Tugela, which covers 10,245 sq km (4,025 sq mi), is named after the river that flows from the Karoo region, entering the ocean at Durban. Sediments deposited by the river comprise a sandstone/shale series in a progradational shelf, on the slopes of which are turbidites and submarine fan systems that comprise the main reservoir targets for hydrocarbons. Previous exploration on the acreage was directed entirely in the shallower waters close to the coast, including a well drilled by Phillips Petroleum in 2000. "In their report, their geologists said drilling should have targeted deeper turbidites as the well did recover traces of oil," Doherty said.

One of Tugela's geological features is the Dolphin prospect, which exhibits similar characteristics to the deepwater Jubilee field offshore Ghana. Evidence for source material over the Tugela area includes direct hydrocarbon indicators on the seismic data such as gas chimneys, chemotropic mounding, and pockmarks on the seafloor. Surface seeps have also been reported. Another report commissioned by Impact suggests that during the early Cretaceous period the license area was at the edge of an enclosed sea, where the anoxic conditions would have produced the material required for source generation.

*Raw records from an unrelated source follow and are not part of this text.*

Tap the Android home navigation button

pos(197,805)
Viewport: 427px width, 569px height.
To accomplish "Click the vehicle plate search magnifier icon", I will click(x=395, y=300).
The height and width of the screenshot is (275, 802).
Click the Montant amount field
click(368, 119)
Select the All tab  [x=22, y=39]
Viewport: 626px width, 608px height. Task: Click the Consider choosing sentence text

"The new players in South Africa in general are focused on deepwater turbidites and fans in early and mid-Cretaceous sandstones, the same plays that have brought substantial oil discoveries off the Falklands and the West African transform margin," Doherty explained. "One attraction for ExxonMobil is that our acreage too sits on a transform margin related to the break-up of the Gondwanaland super-continent. This is something they can bring experience of via their program in their deepwater concessions offshore West Africa."

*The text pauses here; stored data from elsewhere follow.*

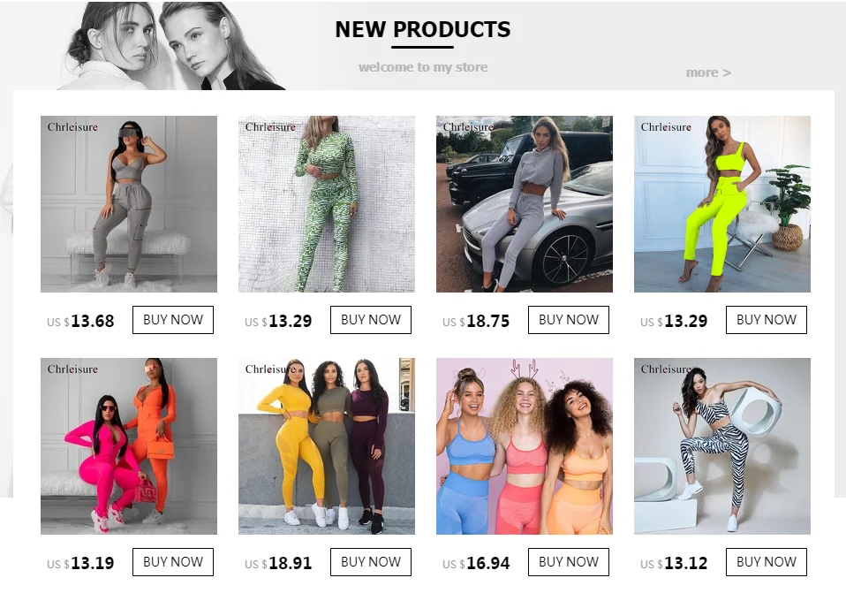Open the gray hoodie set by car thumbnail
The height and width of the screenshot is (616, 846).
tap(525, 204)
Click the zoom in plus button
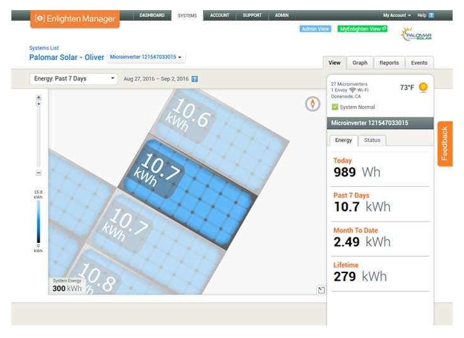 pyautogui.click(x=38, y=98)
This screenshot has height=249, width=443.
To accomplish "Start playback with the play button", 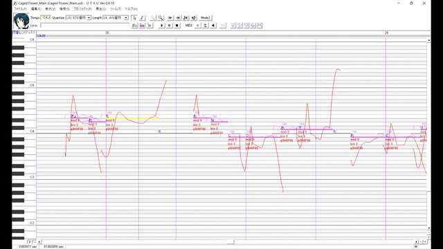I will (x=161, y=26).
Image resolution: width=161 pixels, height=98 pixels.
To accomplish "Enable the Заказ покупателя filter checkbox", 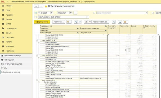I will [94, 13].
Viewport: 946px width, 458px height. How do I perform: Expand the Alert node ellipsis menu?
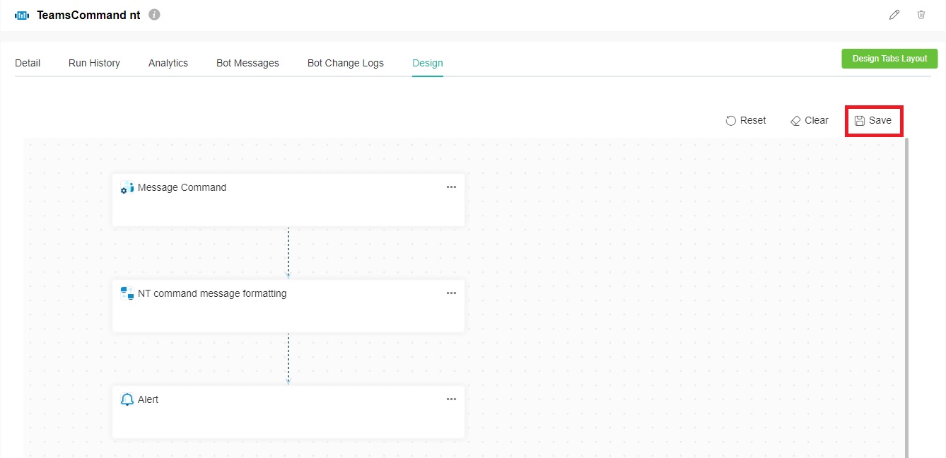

Premier, operator of the Sea Lion oil and gas development in the North Falkland basin, has expressed interest in exploration offshore South Africa.

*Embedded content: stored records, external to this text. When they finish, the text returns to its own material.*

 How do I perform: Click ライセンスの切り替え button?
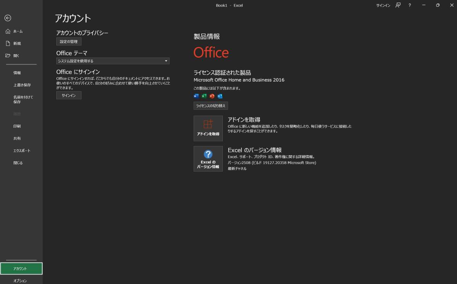[211, 106]
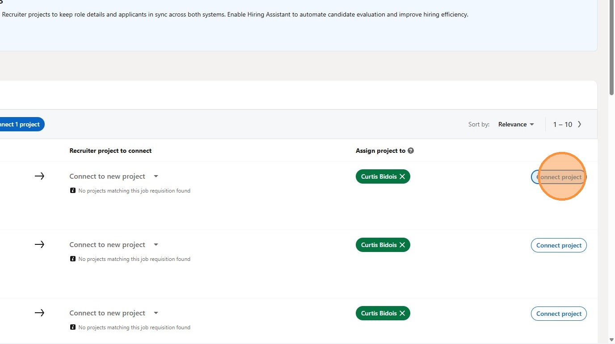The width and height of the screenshot is (615, 344).
Task: Remove Curtis Bidois from the first row
Action: (x=402, y=176)
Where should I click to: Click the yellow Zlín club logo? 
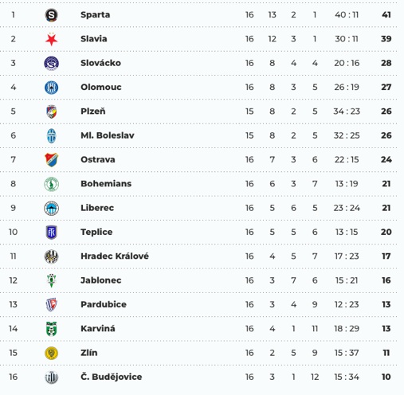tap(51, 353)
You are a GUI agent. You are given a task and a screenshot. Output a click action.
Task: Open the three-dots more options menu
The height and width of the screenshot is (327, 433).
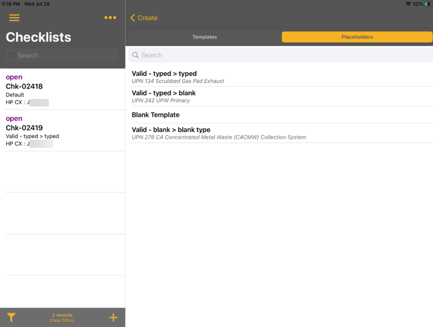click(110, 17)
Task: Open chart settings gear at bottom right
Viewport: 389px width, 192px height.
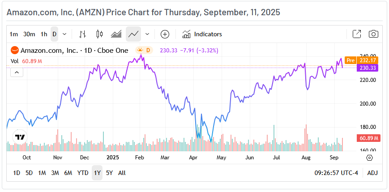Action: tap(369, 158)
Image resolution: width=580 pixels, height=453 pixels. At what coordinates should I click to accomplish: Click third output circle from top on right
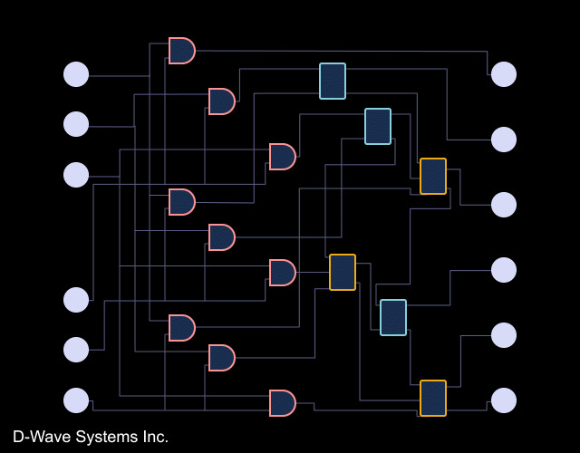coord(504,205)
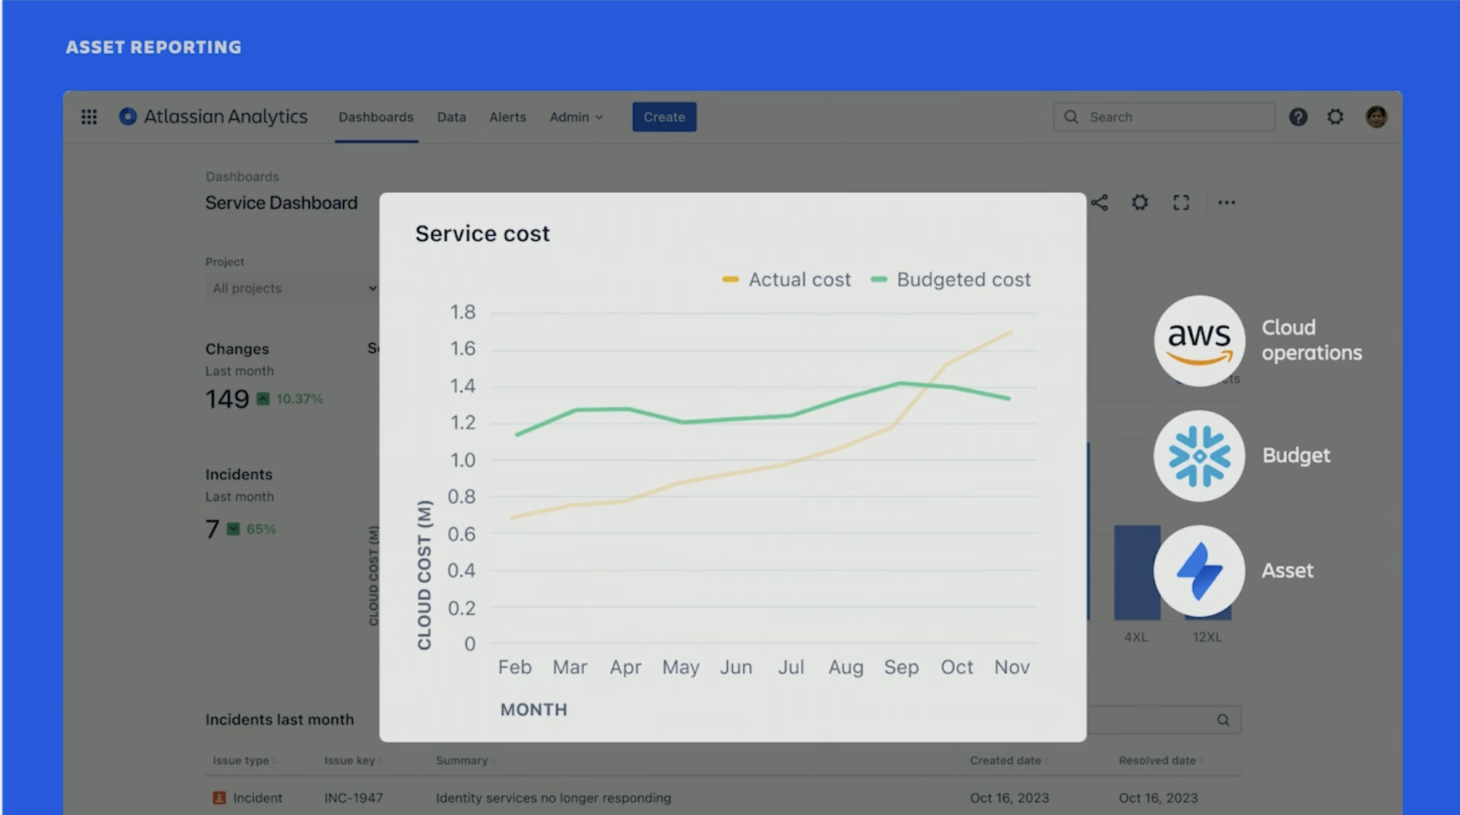Screen dimensions: 1460x815
Task: Expand the Admin menu dropdown
Action: click(x=574, y=116)
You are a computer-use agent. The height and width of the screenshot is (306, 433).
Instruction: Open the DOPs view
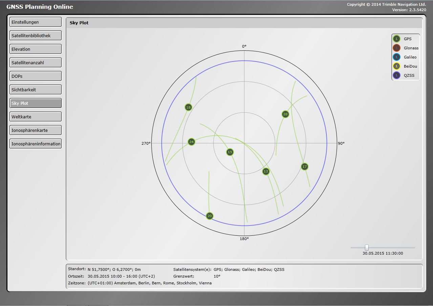tap(36, 76)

"They see the early Cretaceous as the main period when the oil was sourced, and we are looking at the same source rocks. The Falklands shelf is very broad and long – Sea Lion is more analogous to the Orange basin, where we also recently acquired an interest in an exploration block offshore Namibia. Shell and Anadarko are exploring in that area. The South Falkland basin, where there have been gas and gas/condensate discoveries, is thought to have originated from the south of South Africa."

As for Impact's three TCPs, where evaluation is still in the early phases, the 4,720-sq km (1,822-sq mi) Tugela TCP comprises four blocks inshore from the exploration permit, over which the company has interpreted 5,000 km (3,107 mi) of reprocessed seismic data. Western Bredasdorp, 14,378 sq km (5,551 sq mi) in area, comprises six blocks offshore Cape Agulhas in the western part of the Bredasdorp basin. It contains promising oil and wet gas-prone source rocks, and various channel sand systems similar to the systems that host the Mossel Bay oil and gas field. Impact has reprocessed and interpreted 2,000 km (1,243 mi) of existing 2D data in this area. Over the Transkei and Algoa TCP area, PGS is currently acquiring and extensive regional seismic survey under a Reconnaissance Permit and the processed data should be available later this year. In all three cases, Impact has applied for conversions to an Exploration Right in order to bring ExxonMobil onboard as operator.

To date, interpretation has revealed no evidence of problematic features such as carbonates or salt. "There are some volcanics, but these are quite deep, so we don't see them interfering with the seismic." A greater issue is the need to restrict all seismic activity to the summer months to avoid endangering whales, turtles and other mammals during seasonal migration. This also explains the planned mid-winter start for the Total/CNR well, which is due to take three months to drill.